ECLI:NL:RBDHA:2024:10085

Rechtbank Den Haag

Datum uitspraak
27 juni 2024
Publicatiedatum
1 juli 2024
Zaaknummer
NL24.16668
Instantie
Rechtbank Den Haag
Type
Uitspraak
Procedures
  • Eerste aanleg - enkelvoudig
Rechters
  • A.S. Gaastra
Vindplaatsen
  • Rechtspraak.nl
AI samenvatting door LexboostAutomatisch gegenereerd

Afwijzing asielaanvraag op basis van zwaarwegendheid en nieuw asielmotief

In deze uitspraak van de Rechtbank Den Haag, zittingsplaats Arnhem, wordt het beroep van eiser tegen de afwijzing van zijn asielaanvraag beoordeeld. Eiser, die op 8 oktober 2023 een aanvraag voor een verblijfsvergunning asiel indiende, kreeg op 9 april 2024 te horen dat zijn aanvraag ongegrond was verklaard door de staatssecretaris van Justitie en Veiligheid. De rechtbank heeft op 27 mei 2024 de zaak behandeld, waarbij zowel de gemachtigde van eiser als die van de staatssecretaris aanwezig waren.

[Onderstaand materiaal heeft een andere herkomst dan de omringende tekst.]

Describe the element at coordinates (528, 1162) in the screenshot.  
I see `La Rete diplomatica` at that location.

De rechtbank concludeert dat de staatssecretaris terecht heeft geoordeeld dat de vrees van eiser voor vervolging in Algerije onvoldoende zwaarwegend is. Eiser heeft aangevoerd dat hij bedreigd en mishandeld wordt door zijn ex-schoonfamilie en dat hij vreest voor zijn leven bij terugkeer naar Algerije. De staatssecretaris heeft echter vastgesteld dat de andere elementen van eisers asielrelaas niet geloofwaardig zijn en dat de vrees voor vervolging niet voldoende onderbouwd is. De rechtbank oordeelt dat de staatssecretaris terecht heeft geconcludeerd dat de asielaanvraag ongegrond is.

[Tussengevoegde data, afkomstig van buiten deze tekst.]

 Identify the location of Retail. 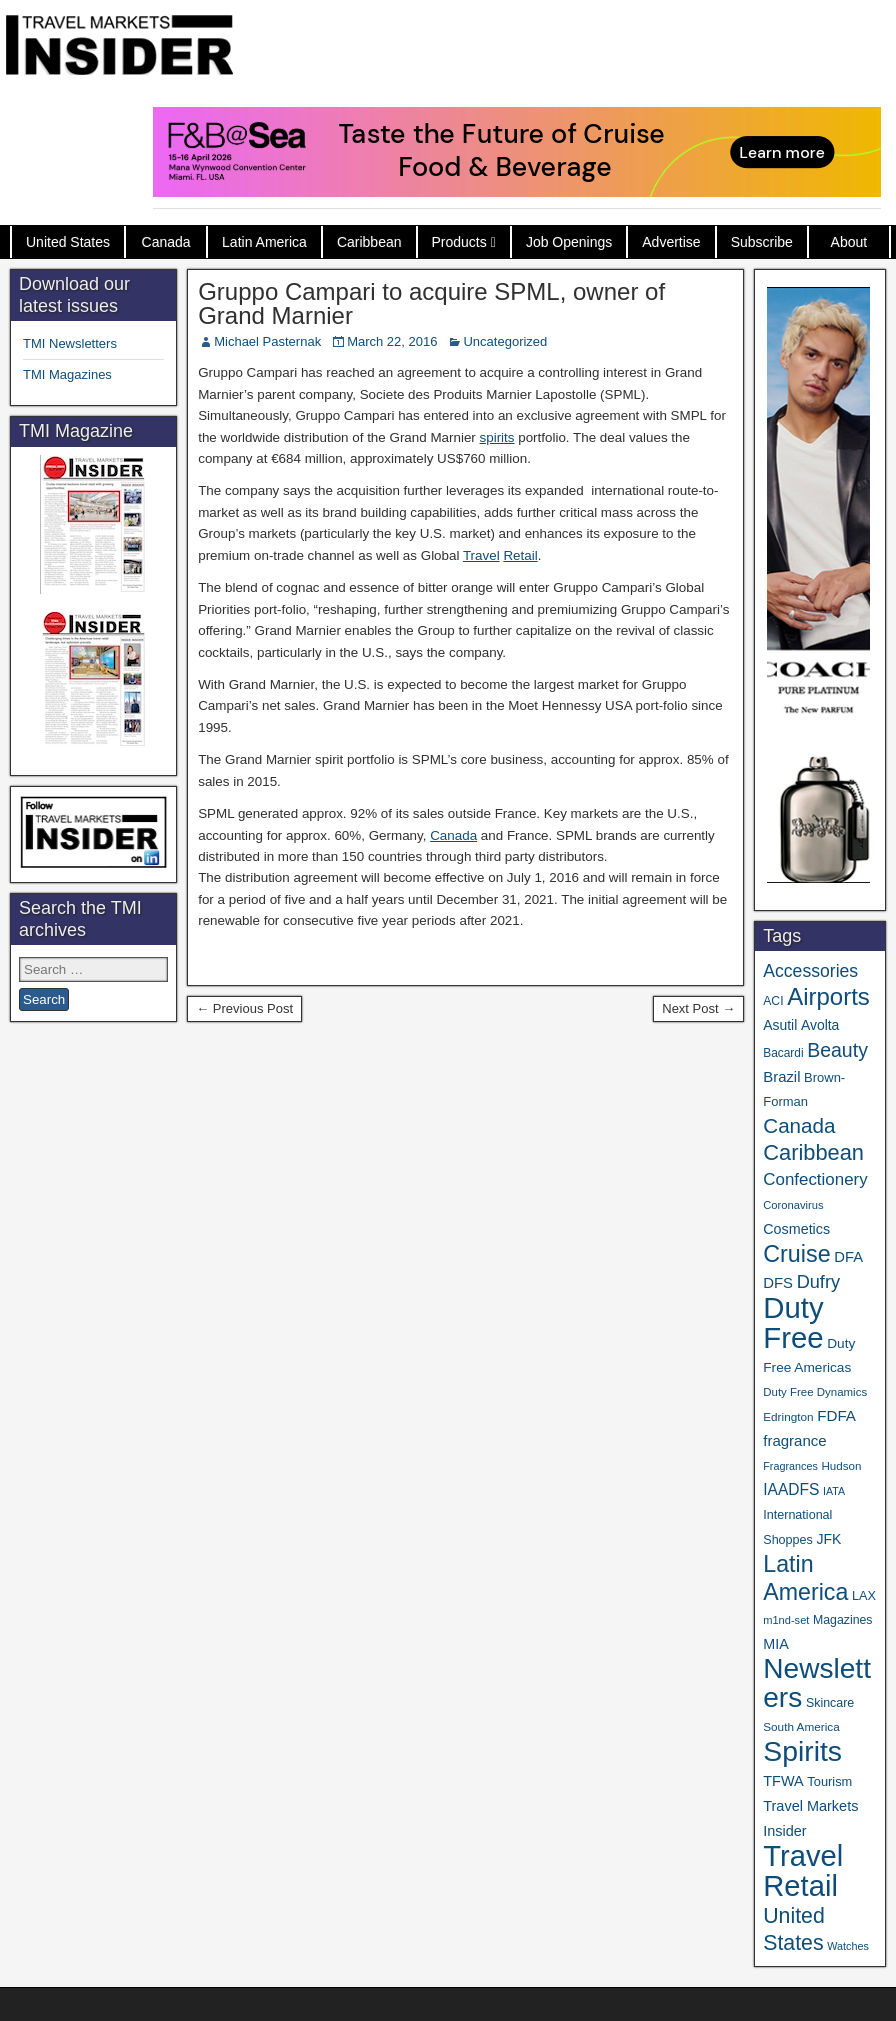
(520, 555).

Daarnaast heeft eiser op 26 mei 2024 een nieuw asielmotief ingediend, waarin hij stelt dat hij een gevangenisstraf van acht jaar moet uitzitten vanwege een veroordeling voor drugsbezit. De rechtbank oordeelt dat dit nieuwe motief niet in de huidige procedure kan worden betrokken, omdat dit zou leiden tot een ontoelaatbare vertraging van de procedure. De rechtbank benadrukt dat het aan eiser is om alle relevante asielelementen tijdig naar voren te brengen.

Uiteindelijk verklaart de rechtbank het beroep ongegrond en blijft de afwijzing van de asielaanvraag in stand. Eiser krijgt geen proceskostenvergoeding.

Uitspraak

RECHTBANK DEN HAAG
Zittingsplaats Arnhem
Bestuursrecht
zaaknummer: NL24.16668

uitspraak van de enkelvoudige kamer van 27 juni 2024 in de zaak tussen

[eiser] , v-nummer: [nummer] , eiser

(gemachtigde: mr. H. Postma),
en

de staatssecretaris van Justitie en Veiligheid

(gemachtigde: mr. M.J.C. van der Woning).

Inleiding

1. In deze uitspraak beoordeelt de rechtbank het beroep van eiser tegen de afwijzing van de asielaanvraag van eiser. Hij heeft op 8 oktober 2023 een aanvraag tot het verlenen van een verblijfsvergunning asiel voor bepaalde tijd ingediend. De staatssecretaris heeft met het bestreden besluit van 9 april 2024 deze aanvraag afgewezen als ongegrond.
1.1.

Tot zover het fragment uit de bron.